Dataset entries

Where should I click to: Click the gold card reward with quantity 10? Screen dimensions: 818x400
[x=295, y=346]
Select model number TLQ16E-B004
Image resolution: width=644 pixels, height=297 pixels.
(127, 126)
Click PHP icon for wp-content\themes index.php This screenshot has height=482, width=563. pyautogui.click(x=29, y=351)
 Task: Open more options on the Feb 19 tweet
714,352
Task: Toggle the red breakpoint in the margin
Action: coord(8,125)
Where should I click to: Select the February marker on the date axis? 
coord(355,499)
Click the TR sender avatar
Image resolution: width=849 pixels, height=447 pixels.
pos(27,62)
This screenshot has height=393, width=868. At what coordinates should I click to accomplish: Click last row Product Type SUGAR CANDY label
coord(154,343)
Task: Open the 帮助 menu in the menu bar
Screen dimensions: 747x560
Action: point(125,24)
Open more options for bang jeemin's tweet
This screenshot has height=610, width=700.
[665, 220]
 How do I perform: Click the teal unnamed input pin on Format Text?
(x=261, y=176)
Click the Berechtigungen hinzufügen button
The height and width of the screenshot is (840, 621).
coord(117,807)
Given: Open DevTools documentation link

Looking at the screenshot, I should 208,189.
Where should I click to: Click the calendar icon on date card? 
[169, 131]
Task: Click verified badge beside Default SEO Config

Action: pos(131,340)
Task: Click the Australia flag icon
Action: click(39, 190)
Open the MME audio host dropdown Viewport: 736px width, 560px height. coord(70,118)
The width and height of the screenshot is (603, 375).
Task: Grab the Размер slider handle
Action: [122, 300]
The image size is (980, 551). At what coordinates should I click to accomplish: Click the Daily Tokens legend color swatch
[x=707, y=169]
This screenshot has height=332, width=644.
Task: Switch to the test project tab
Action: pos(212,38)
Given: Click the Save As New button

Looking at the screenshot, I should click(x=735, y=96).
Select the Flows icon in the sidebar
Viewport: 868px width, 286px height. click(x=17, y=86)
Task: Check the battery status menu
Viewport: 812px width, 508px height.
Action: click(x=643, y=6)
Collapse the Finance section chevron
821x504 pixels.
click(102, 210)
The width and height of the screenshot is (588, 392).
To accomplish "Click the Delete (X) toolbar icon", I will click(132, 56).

» What you will do
All lines from the one containing "821x504 pixels." through the final line of the records above are to be set down exactly, and no other line is to appear.

» Answer below
821x504 pixels.
click(102, 210)
The width and height of the screenshot is (588, 392).
To accomplish "Click the Delete (X) toolbar icon", I will click(132, 56).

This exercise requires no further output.